**Enunciado do exercício**. Selecione e copie todas as linhas dos itens em que aparece a palavra "height".

■ ■ ■ ■ ■

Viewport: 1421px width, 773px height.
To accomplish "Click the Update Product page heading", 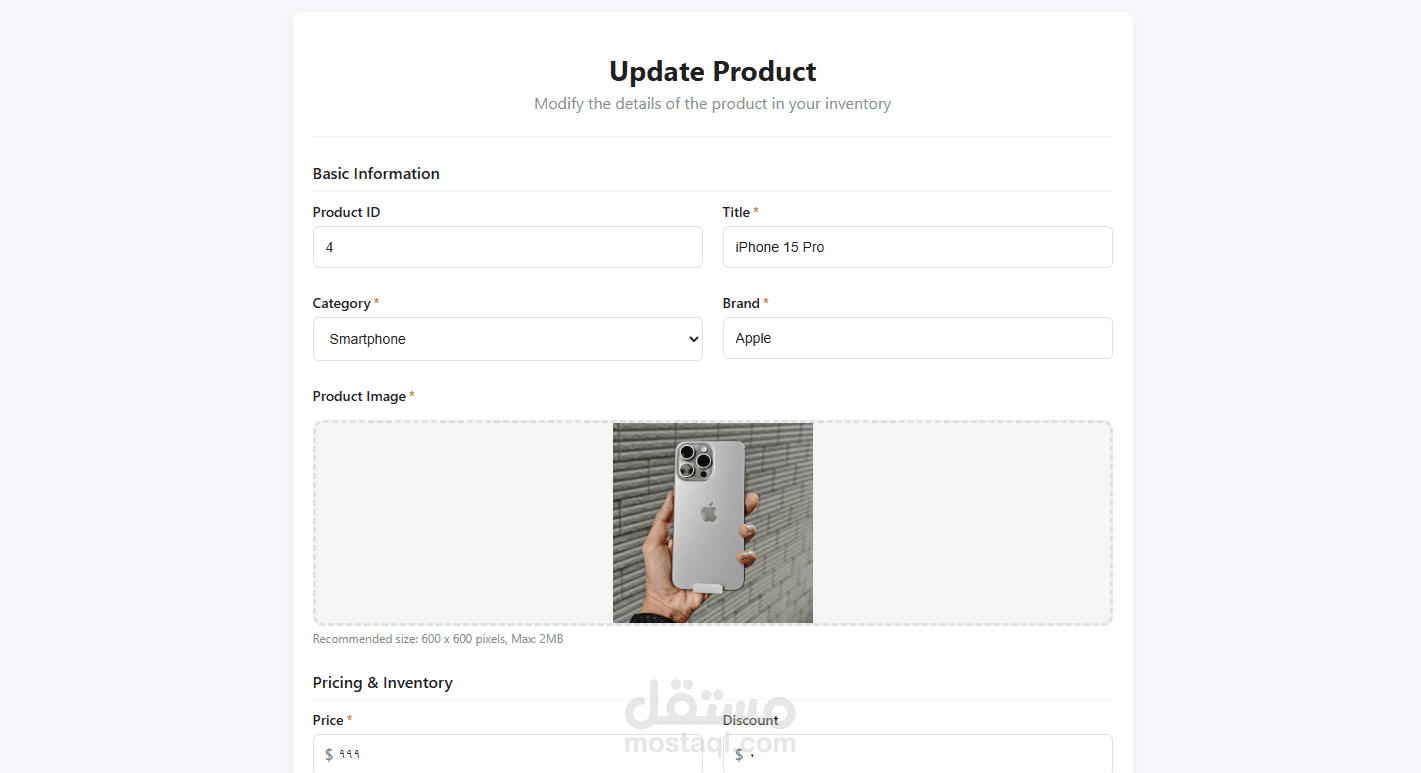I will (713, 71).
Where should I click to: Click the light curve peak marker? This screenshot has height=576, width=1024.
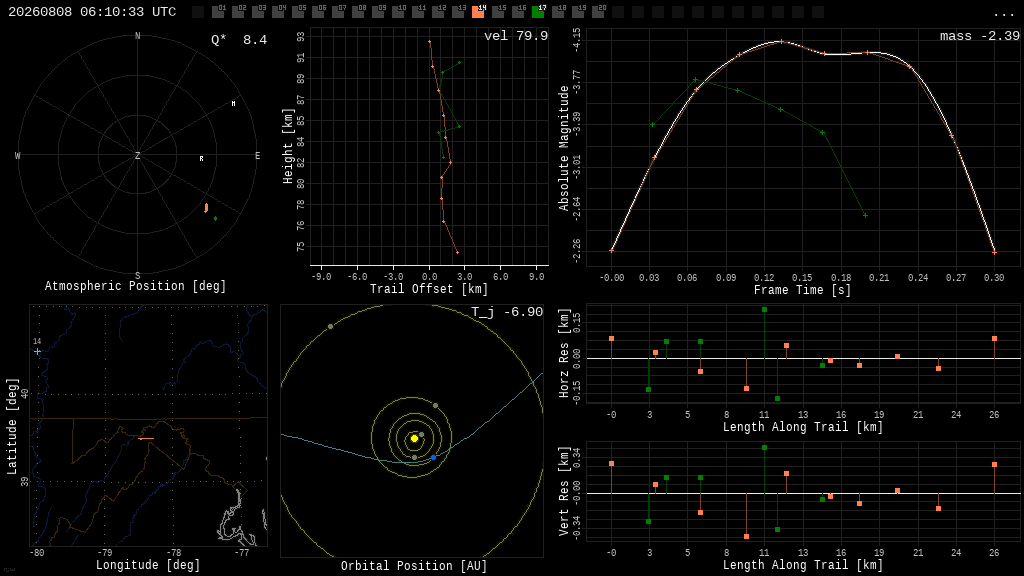click(781, 42)
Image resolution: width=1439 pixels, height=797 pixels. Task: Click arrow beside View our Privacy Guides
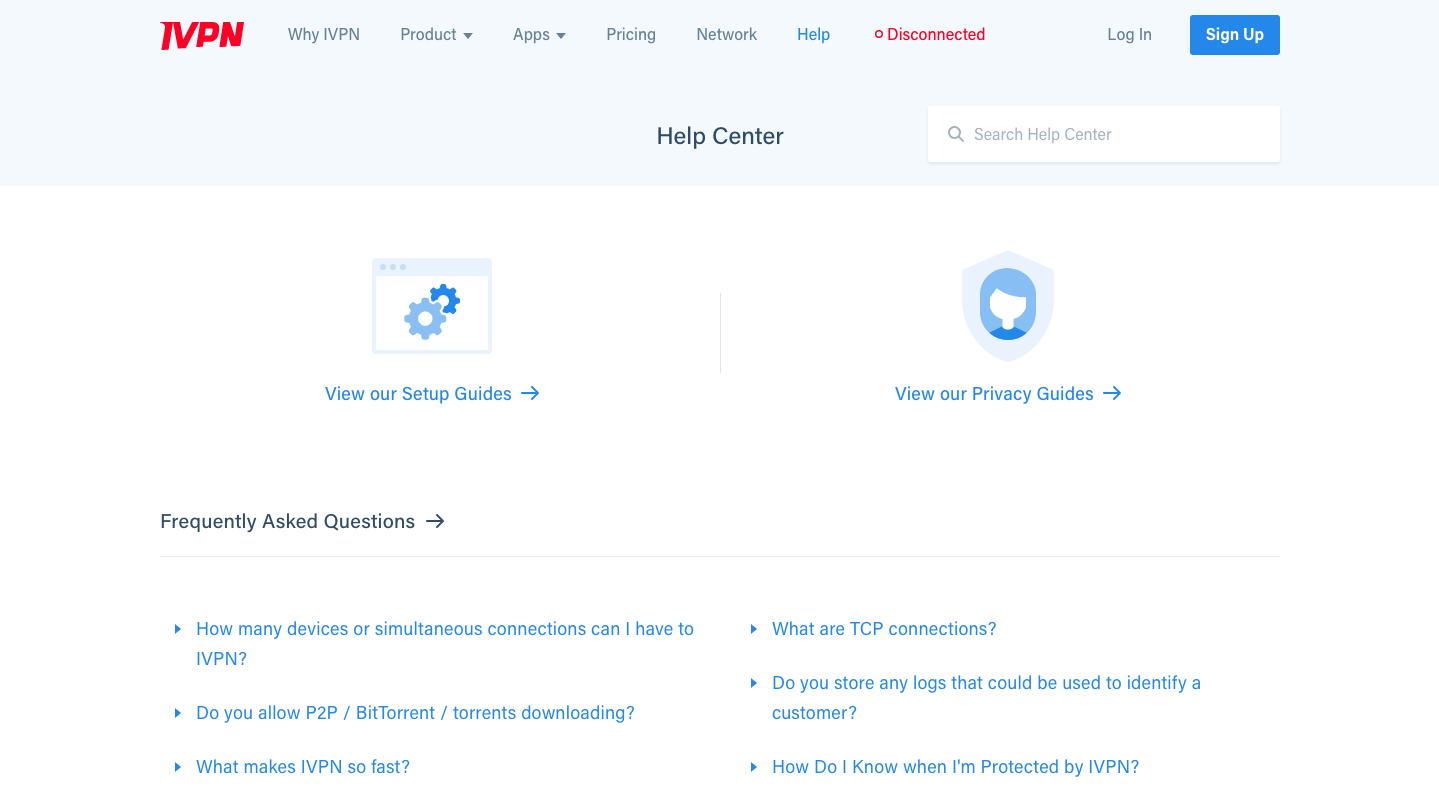pos(1112,393)
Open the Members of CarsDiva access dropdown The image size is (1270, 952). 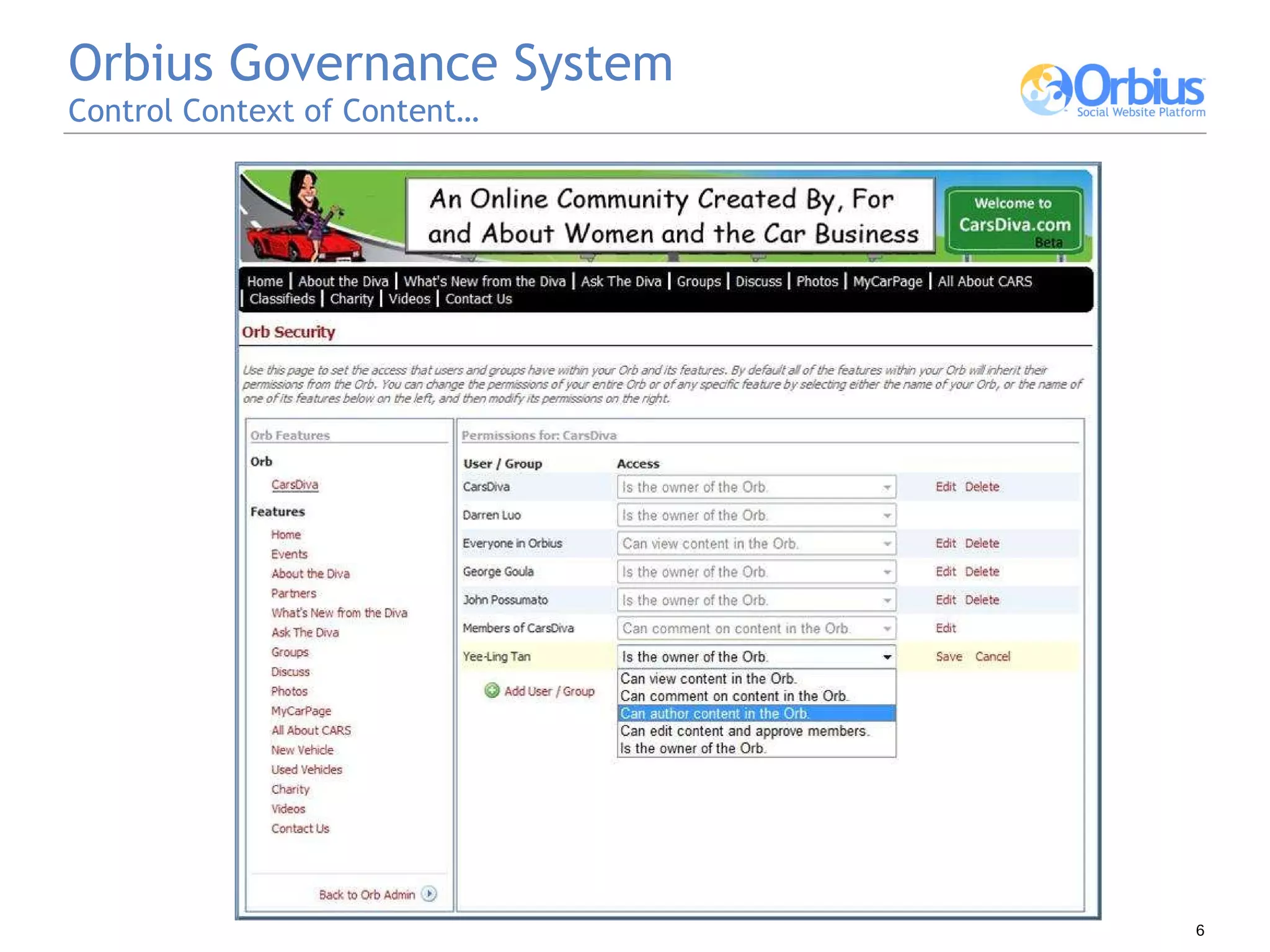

■ ■ ■ ■ ■

**Solução da tarefa**.
Viewport: 1421px width, 773px height.
Where should I click to: Click the light curve peak marker? This screenshot has height=576, width=1024.
Image resolution: width=1439 pixels, height=797 pixels. Task: Click arrow beside View our Privacy Guides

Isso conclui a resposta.